TRAVAIL À FAIRE | Recopiez tout le matériel ci-dessous en substituant « graphical interface agent » à « GUI agent » partout où ce terme figure, sans rien modifier d'autre, s'il vous plaît.

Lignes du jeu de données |

= = = =

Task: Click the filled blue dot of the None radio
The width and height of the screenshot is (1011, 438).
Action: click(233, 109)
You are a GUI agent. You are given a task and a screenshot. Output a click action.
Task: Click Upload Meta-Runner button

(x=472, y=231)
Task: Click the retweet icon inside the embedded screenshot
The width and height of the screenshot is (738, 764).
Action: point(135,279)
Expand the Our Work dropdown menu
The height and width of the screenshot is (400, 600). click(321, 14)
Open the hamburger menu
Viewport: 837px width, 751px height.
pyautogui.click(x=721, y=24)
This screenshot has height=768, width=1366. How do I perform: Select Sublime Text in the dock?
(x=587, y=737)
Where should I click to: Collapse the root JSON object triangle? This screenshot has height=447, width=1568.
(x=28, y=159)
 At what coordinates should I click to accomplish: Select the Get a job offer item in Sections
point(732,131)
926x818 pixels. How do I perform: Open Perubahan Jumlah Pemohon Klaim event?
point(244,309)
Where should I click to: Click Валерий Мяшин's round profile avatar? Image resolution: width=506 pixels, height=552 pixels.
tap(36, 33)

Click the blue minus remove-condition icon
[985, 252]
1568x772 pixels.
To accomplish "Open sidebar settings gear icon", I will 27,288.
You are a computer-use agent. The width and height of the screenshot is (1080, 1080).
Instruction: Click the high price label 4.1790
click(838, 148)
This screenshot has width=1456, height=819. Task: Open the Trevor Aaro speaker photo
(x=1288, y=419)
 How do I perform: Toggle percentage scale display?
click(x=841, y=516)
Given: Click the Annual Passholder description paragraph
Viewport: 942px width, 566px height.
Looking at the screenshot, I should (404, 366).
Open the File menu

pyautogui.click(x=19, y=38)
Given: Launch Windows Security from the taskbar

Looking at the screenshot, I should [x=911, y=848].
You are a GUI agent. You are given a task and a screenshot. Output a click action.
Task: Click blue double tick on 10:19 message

= = = =

RÉSULTAT COMPLET |
Task: Click the filled blue dot of the None radio
The width and height of the screenshot is (1011, 438).
Action: click(233, 109)
You are a graphical interface agent. You are given a task and a screenshot. Output a click action.
Task: Click Upload Meta-Runner button

(x=472, y=231)
Task: Click the retweet icon inside the embedded screenshot
The width and height of the screenshot is (738, 764).
Action: point(135,279)
Expand the Our Work dropdown menu
The height and width of the screenshot is (400, 600). click(321, 14)
Open the hamburger menu
Viewport: 837px width, 751px height.
pyautogui.click(x=721, y=24)
This screenshot has height=768, width=1366. How do I perform: Select Sublime Text in the dock?
(x=587, y=737)
Where should I click to: Collapse the root JSON object triangle? This screenshot has height=447, width=1568.
(x=28, y=159)
 At what coordinates should I click to accomplish: Select the Get a job offer item in Sections
point(732,131)
926x818 pixels. How do I perform: Open Perubahan Jumlah Pemohon Klaim event?
point(244,309)
Where should I click to: Click Валерий Мяшин's round profile avatar? Image resolution: width=506 pixels, height=552 pixels.
tap(36, 33)

Click the blue minus remove-condition icon
[985, 252]
1568x772 pixels.
To accomplish "Open sidebar settings gear icon", I will 27,288.
You are a computer-use agent. The width and height of the screenshot is (1080, 1080).
Instruction: Click the high price label 4.1790
click(838, 148)
This screenshot has width=1456, height=819. Task: Open the Trevor Aaro speaker photo
(x=1288, y=419)
 How do I perform: Toggle percentage scale display?
click(x=841, y=516)
Given: Click the Annual Passholder description paragraph
Viewport: 942px width, 566px height.
Looking at the screenshot, I should (404, 366).
Open the File menu

pyautogui.click(x=19, y=38)
Given: Launch Windows Security from the taskbar

Looking at the screenshot, I should [x=911, y=848].
You are a graphical interface agent. You are given a task and a screenshot. Output a click action.
Task: Click blue double tick on 10:19 message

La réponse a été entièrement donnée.